> **What is expected**: Read the data below line by line and copy each one with "info" in it.

==*==

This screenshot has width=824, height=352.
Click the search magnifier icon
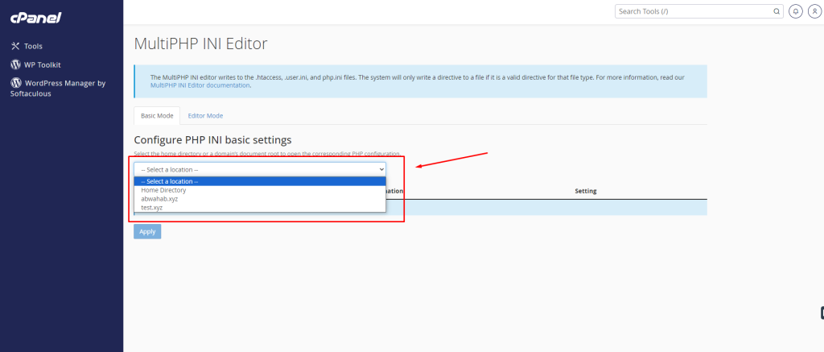777,11
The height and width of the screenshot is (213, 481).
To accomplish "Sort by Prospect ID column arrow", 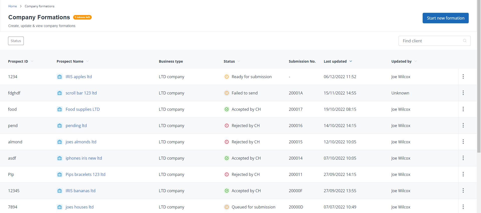I will tap(32, 61).
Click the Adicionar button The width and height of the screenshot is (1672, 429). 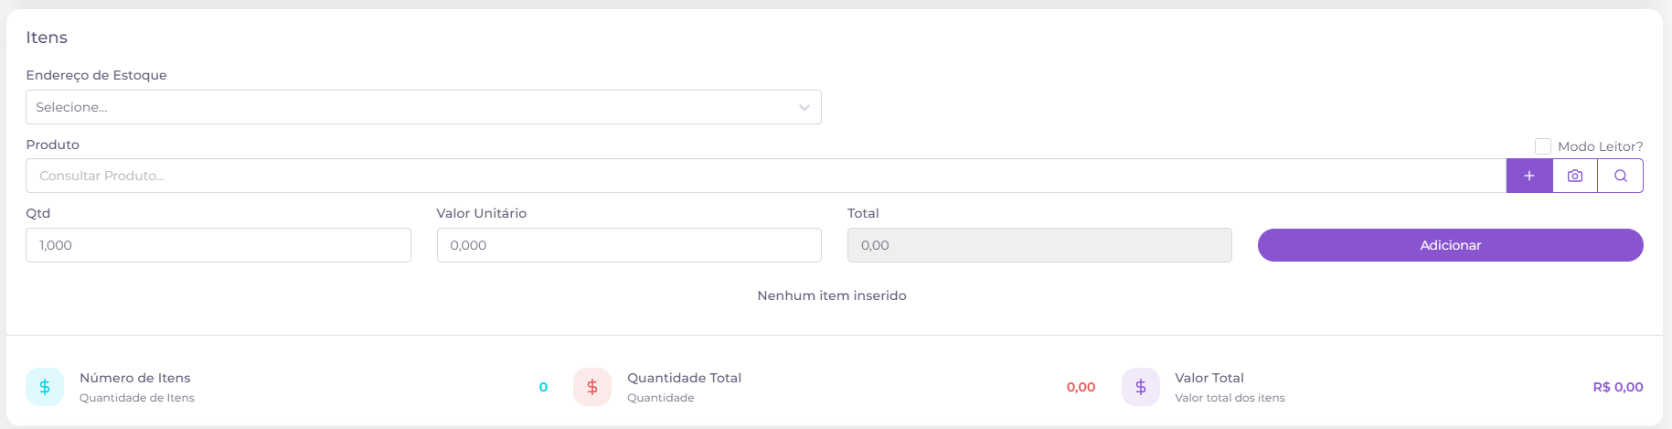click(1451, 245)
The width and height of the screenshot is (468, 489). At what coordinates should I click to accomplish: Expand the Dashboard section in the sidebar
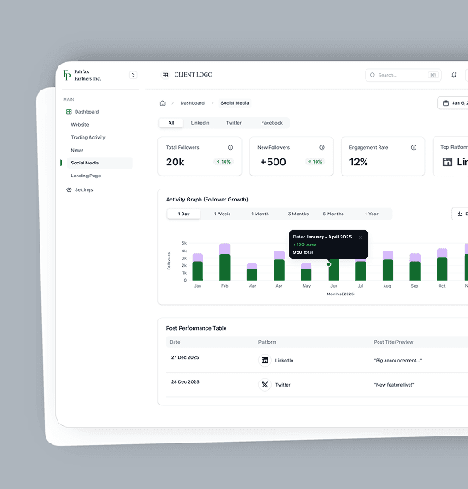tap(83, 112)
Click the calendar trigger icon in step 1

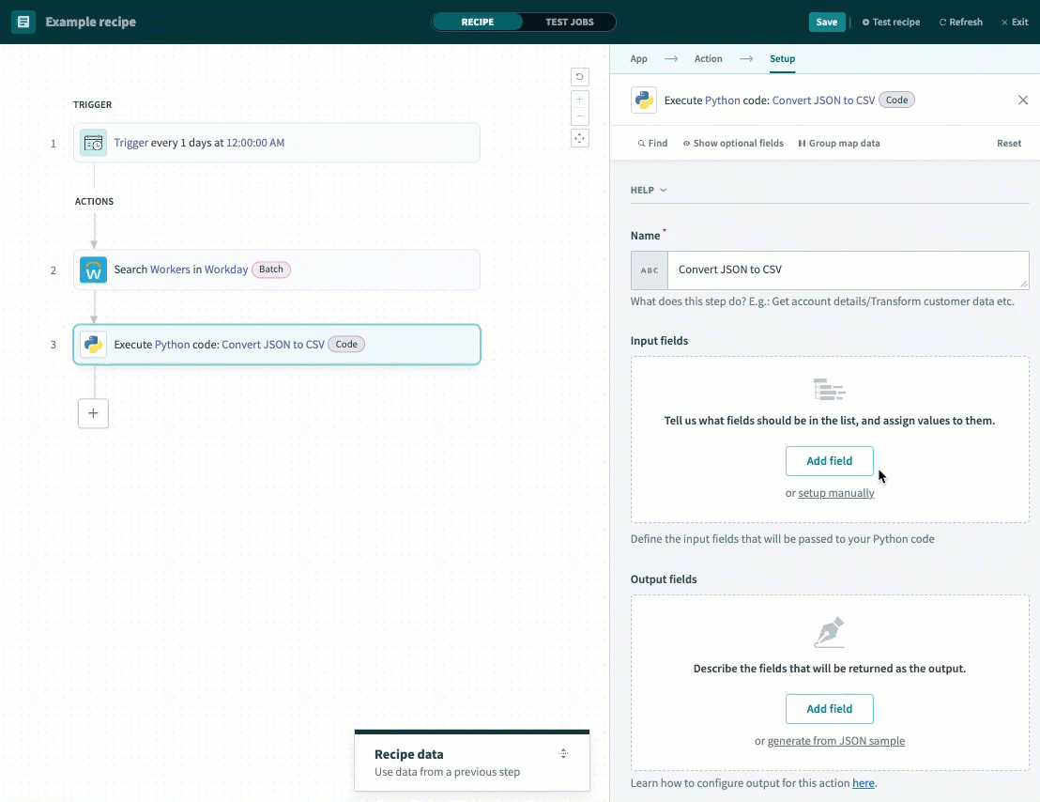pos(93,143)
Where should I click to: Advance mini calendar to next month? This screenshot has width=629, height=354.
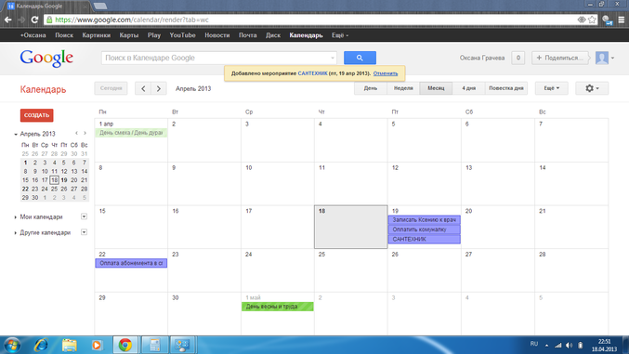point(85,133)
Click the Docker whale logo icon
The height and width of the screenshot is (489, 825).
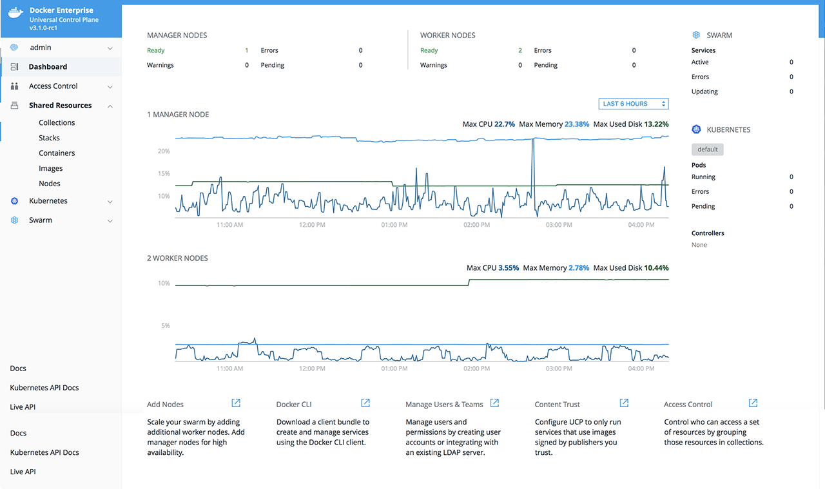(16, 12)
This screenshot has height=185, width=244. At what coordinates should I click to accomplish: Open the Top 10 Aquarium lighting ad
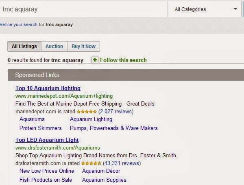pyautogui.click(x=48, y=88)
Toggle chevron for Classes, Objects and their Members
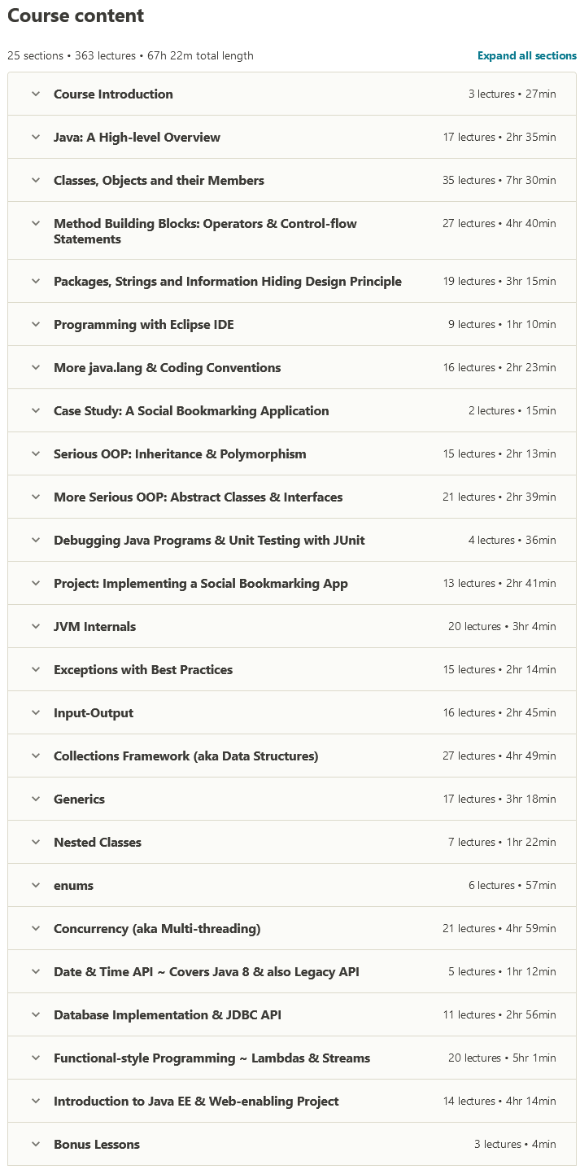 (36, 180)
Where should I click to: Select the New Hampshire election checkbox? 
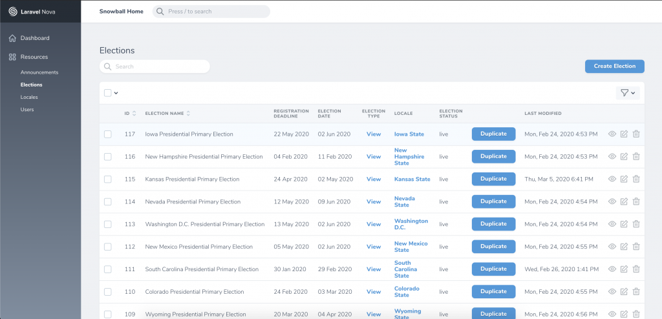point(108,157)
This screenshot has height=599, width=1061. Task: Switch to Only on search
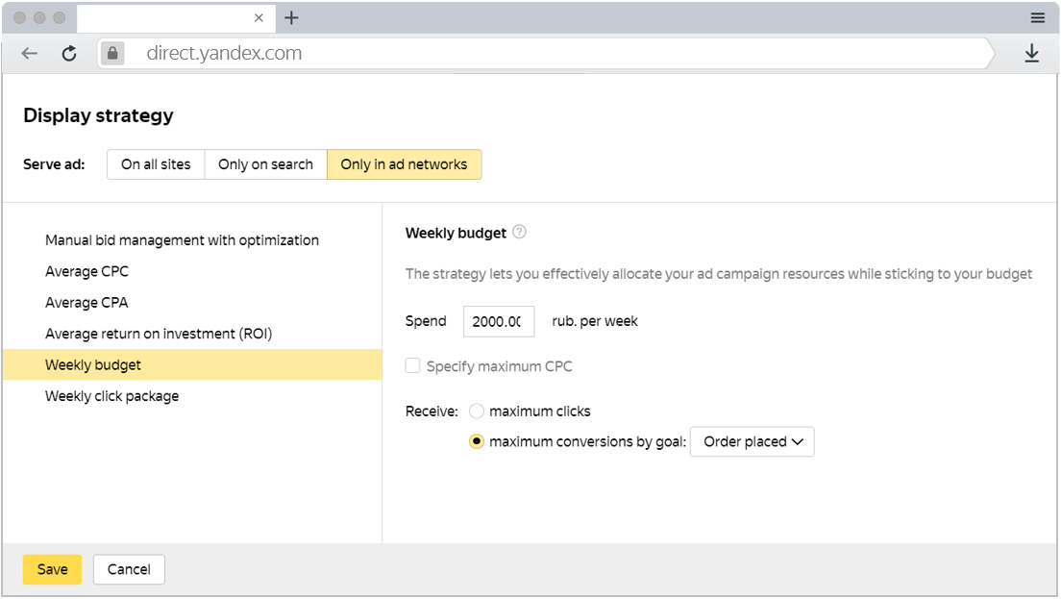point(265,164)
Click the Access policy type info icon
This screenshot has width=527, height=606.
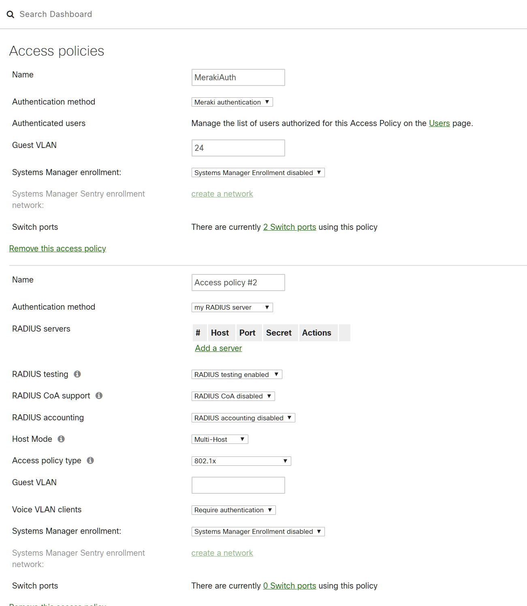pyautogui.click(x=90, y=460)
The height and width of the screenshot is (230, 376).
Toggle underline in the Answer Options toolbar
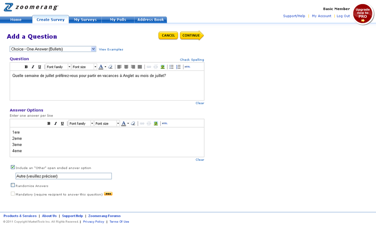tap(62, 123)
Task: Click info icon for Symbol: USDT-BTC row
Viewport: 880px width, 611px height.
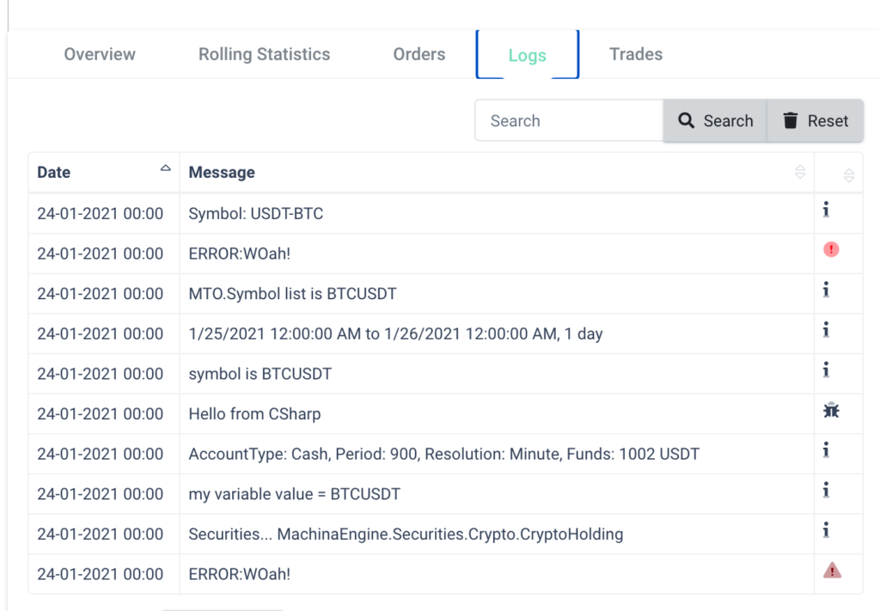Action: pos(826,209)
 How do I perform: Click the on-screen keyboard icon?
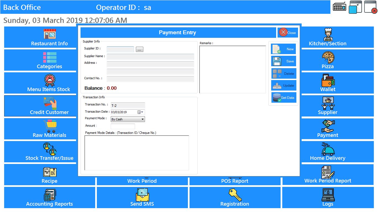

==*==

> **Problem solution**:
Click the Access policy type info icon
Task: Click info icon for Symbol: USDT-BTC row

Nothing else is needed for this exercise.